The following lists events that happened during 1992 in Australia.

Incumbents

Monarch – Elizabeth II
Governor-General – Bill Hayden
Prime Minister –  Paul Keating
Deputy Prime Minister – Brian Howe
Opposition Leader – John Hewson
Chief Justice – Sir Anthony Mason

State and Territory Leaders
Premier of New South Wales – Nick Greiner (until 24 June), then John Fahey
Opposition Leader – Bob Carr
Premier of Queensland – Wayne Goss
Opposition Leader – Rob Borbidge
Premier of South Australia – John Bannon (until 4 September), then Lynn Arnold
Opposition Leader – Dale Baker (until 11 May), then Dean Brown
Premier of Tasmania – Michael Field (until 17 February), then Ray Groom
Opposition Leader – Ray Groom (until 17 February), then Michael Field
Premier of Victoria – Joan Kirner (until 6 October), then Jeff Kennett
Opposition Leader – Jeff Kennett (until 6 October), then Joan Kirner
Premier of Western Australia – Carmen Lawrence
Opposition Leader – Barry MacKinnon (until 12 May), then Richard Court
Chief Minister of the Australian Capital Territory – Rosemary Follett
Opposition Leader – Trevor Kaine
Chief Minister of the Northern Territory – Marshall Perron
Opposition Leader – Brian Ede
President of the Legislative Assembly/Head of Government of Norfolk Island – David Buffett (until 20 May), then John Brown

Governors and Administrators
Governor of New South Wales – Peter Sinclair
Governor of Queensland – Sir Walter Campbell (until 29 July), then Leneen Forde
Governor of South Australia – Dame Roma Mitchell
Governor of Tasmania – Sir Phillip Bennett
Governor of Victoria – Davis McCaughey (until 22 April), then Richard McGarvie
Governor of Western Australia – Sir Francis Burt
Administrator of Norfolk Island – Herbert MacDonald (until 12 April), then Alan Kerr
Administrator of the Northern Territory – James Muirhead

Events

January
2 January – George H. W. Bush becomes the first President of the United States to address the Australian Parliament.
18 January – The Labor Party wins a by-election in the central coast seat of The Entrance.
22 January – The Queensland Criminal Justice Commission announces that it won't release names of MPs who rort travel expenses.
26 January – Prime Minister Paul Keating gives his Australia Day address in Canberra, saying that Australia must adapt to a changing world and look to Asia if it was to survive economically.
28 January – Colin White and David Trimmer are charged over their alleged involvement in a multimillion-dollar tobacco scam in Brisbane.  
29 January – New South Wales Premier Nick Greiner calls for a controversial sex education book, funded by the Federal Government, to be destroyed.

____________

*WHAT IS ASKED*:
Transcribe word for word the stretch of the 1992 in Australia page that begins at the words "18 January –" and ends after the words "rort travel expenses.".

*DATA PROVIDED*:
____________

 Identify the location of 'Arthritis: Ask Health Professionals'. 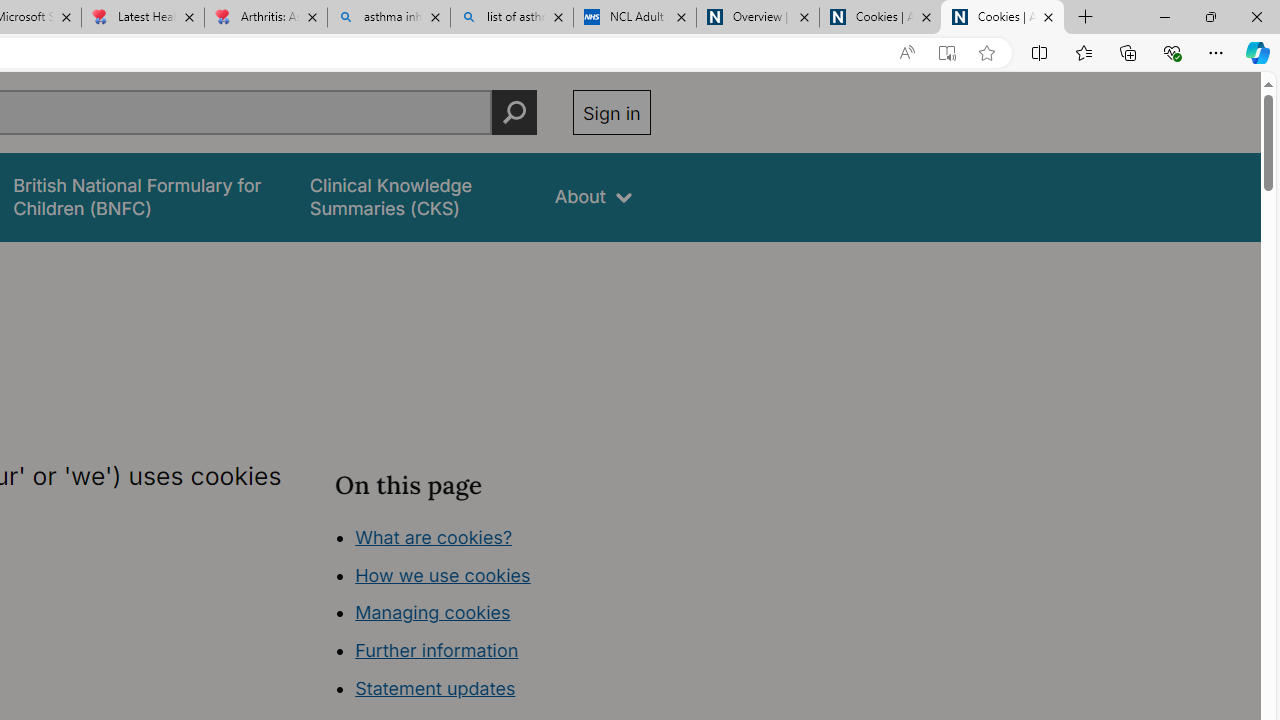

____________

*ANSWER TO THIS EXERCISE*:
18 January – The Labor Party wins a by-election in the central coast seat of The Entrance.
22 January – The Queensland Criminal Justice Commission announces that it won't release names of MPs who rort travel expenses.